On the face of it, making a profit of around £18.5m on a player before even considering future add-ons would seem like very good business for Celtic.
Indeed, if the club do decide to accept a bid of around £20m up front plus extras that is currently being readied by Southampton for Matt O’Riley, they could trumpet the deal as an exemplar of their transfer model.
But when some context is applied, it would make little to no sense for Celtic to bite on the first offer dangled before them for their star man this summer.
For a start, O’Riley isn’t short of admirers. Atletico Madrid, of course, had an offer for the Denmark international booted out in January, which was understood to be a loan-to-buy deal eventually worth around £18m to Celtic.
The Spanish giants remain interested, and with the greatest of respect to Russell Martin’s Saints, would seem to be a more attractive destination for the player himself. Fighting it out at the top of La Liga and in the Champions League surely holds more appeal than scrapping to avoid relegation from the English Premier League.
Inter are also known to have been long-time admirers of O’Riley, so the offer from Southampton, when it arrives, is hardly likely to be the best and final that Celtic receive.
There was great mirth among some Rangers supporters when O’Riley wasn’t named in Kasper Hjulmund’s Danish squad for Euro 2024, with some taking that snub as evidence that Celtic’s supposed £30m valuation of O’Riley was overblown, despite the consternation his omission caused in Denmark.

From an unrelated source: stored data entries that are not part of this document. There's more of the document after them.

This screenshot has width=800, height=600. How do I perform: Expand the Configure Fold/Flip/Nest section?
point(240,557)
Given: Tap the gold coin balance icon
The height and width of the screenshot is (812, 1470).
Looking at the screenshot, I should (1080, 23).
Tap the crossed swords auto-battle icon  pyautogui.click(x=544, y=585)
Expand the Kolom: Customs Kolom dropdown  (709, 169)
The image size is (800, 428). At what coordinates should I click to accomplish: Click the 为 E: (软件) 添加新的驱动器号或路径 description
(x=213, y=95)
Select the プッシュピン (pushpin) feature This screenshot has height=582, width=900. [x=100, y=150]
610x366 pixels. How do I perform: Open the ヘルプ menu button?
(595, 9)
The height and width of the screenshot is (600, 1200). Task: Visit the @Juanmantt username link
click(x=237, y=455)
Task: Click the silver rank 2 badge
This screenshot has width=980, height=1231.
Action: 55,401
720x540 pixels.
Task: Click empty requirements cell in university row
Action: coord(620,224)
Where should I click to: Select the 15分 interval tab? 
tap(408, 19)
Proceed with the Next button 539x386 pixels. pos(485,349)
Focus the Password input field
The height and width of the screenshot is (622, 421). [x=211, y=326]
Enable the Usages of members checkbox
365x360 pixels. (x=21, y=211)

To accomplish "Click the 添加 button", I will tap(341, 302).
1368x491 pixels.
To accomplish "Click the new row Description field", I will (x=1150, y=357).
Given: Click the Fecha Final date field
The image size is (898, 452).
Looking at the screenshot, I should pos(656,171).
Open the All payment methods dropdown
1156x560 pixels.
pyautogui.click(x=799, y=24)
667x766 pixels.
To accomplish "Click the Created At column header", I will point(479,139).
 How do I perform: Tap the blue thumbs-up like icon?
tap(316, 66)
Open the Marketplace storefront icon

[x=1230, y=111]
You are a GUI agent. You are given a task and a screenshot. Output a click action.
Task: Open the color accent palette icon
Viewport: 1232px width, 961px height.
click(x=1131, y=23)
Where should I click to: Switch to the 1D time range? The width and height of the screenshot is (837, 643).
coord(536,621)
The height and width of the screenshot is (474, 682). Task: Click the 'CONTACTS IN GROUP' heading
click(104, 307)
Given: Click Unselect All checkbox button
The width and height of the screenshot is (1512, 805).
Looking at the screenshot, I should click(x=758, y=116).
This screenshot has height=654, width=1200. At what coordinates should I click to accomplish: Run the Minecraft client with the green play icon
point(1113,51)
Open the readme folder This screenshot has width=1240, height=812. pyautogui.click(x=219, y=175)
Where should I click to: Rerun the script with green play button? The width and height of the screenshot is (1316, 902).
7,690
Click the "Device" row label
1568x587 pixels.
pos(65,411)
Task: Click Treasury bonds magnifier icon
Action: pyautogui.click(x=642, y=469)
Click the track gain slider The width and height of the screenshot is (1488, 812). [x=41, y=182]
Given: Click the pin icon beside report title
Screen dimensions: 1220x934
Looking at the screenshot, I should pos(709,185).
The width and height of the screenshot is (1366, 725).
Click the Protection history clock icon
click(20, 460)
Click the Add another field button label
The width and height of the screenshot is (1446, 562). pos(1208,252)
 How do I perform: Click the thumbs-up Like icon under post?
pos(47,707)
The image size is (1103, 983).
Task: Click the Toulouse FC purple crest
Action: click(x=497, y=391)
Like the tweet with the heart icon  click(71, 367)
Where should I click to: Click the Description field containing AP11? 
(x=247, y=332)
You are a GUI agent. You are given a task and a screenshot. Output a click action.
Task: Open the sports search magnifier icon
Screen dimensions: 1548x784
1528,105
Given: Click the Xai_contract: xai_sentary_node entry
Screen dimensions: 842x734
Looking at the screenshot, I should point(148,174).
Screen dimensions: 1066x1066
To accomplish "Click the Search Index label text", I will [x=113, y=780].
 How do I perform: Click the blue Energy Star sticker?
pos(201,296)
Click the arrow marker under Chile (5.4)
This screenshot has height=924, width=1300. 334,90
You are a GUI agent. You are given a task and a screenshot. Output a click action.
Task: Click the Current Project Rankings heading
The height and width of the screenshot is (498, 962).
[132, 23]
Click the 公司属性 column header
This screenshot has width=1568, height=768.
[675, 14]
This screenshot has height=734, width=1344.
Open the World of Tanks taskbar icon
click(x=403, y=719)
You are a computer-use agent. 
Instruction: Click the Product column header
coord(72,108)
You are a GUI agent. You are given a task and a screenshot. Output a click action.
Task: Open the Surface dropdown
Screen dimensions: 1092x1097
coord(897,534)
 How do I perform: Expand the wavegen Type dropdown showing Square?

Undoubtedly, there is still a glass ceiling on what clubs elsewhere will pay for players from Scottish clubs. But it isn’t as though O’Riley has only excelled in the Scottish Premiership. He has shown himself to be more than at home mixing it in the Champions League too, even when Celtic have collectively struggled.
When you have players such as Elliot Anderson and Yankubah Minteh moving on from Newcastle United for upwards of £30m each this week with limited matches under their belts (and Minteh’s only first-team appearances coming in the Eredivisie during a loan spell with Feyenoord), then it isn’t so outrageous to say that Celtic should be looking for a comparable return on O’Riley, a 23-year-old international with 12 largely impressive Champions League appearances to his name.
There is also O’Riley’s contract to consider. He signed a new deal with Celtic last October that runs until the summer of 2027, leaving Celtic in a strong negotiating position. To agree to that deal though, and the protection it gave Celtic against potential suitors for O’Riley, the player will likely have been made assurances that the club won’t be unreasonable in their demands should an attractive proposition arise.
As ever, fairly or not, the league Celtic compete in is also a factor to consider. While O’Riley’s omission from the Denmark squad for the Euros wasn’t in any way a gauge of his valuation in the transfer market, the subsequent comments from Danish head coach Hjulmund left no doubts around his opinion on the standard of the league, and that he had used it in the ‘con’ column when considering whether to call up O’Riley for the plane to Germany.
You could certainly charge him with ignorance for such a dismissal of the level, especially when he said it was beneath the Danish Superliga, but would he have left O’Riley out if he was rattling about the bottom of the English Premier League? Probably not.
O’Riley has international ambitions, and if playing in Scotland is harming his chances of representing Denmark, then that too will have to be taken into consideration.
He is a level-headed character, mature beyond his years, and definitely isn’t one to be knocking on Brendan Rodgers’ door to demand a move. But O’Riley himself admitted that his brief dip in form after the winter transfer window was prompted by his focus being affected by the offer from Atletico Madrid.
Whether a gentleman’s agreement exists between the club and the player to allow him to leave this summer or not, the level of interest around him would make it seem inconceivable that he could stay.
That doesn’t mean though that either the Celtic board's heads or O’Riley’s own should or will be turned by what Southampton are bringing to the table. O’Riley is one of the finest midfielders to have graced the Scottish game in recent years, has performed well on the biggest stage in club football, and has a long international career ahead of him.
In the current market, to accept anything less than the club record £25m Celtic attracted for Kieran Tierney and Jota would be folly. And would undervalue a player who could comfortably fit into almost any side on the continent at present, and who has the potential to improve towards the real elite level.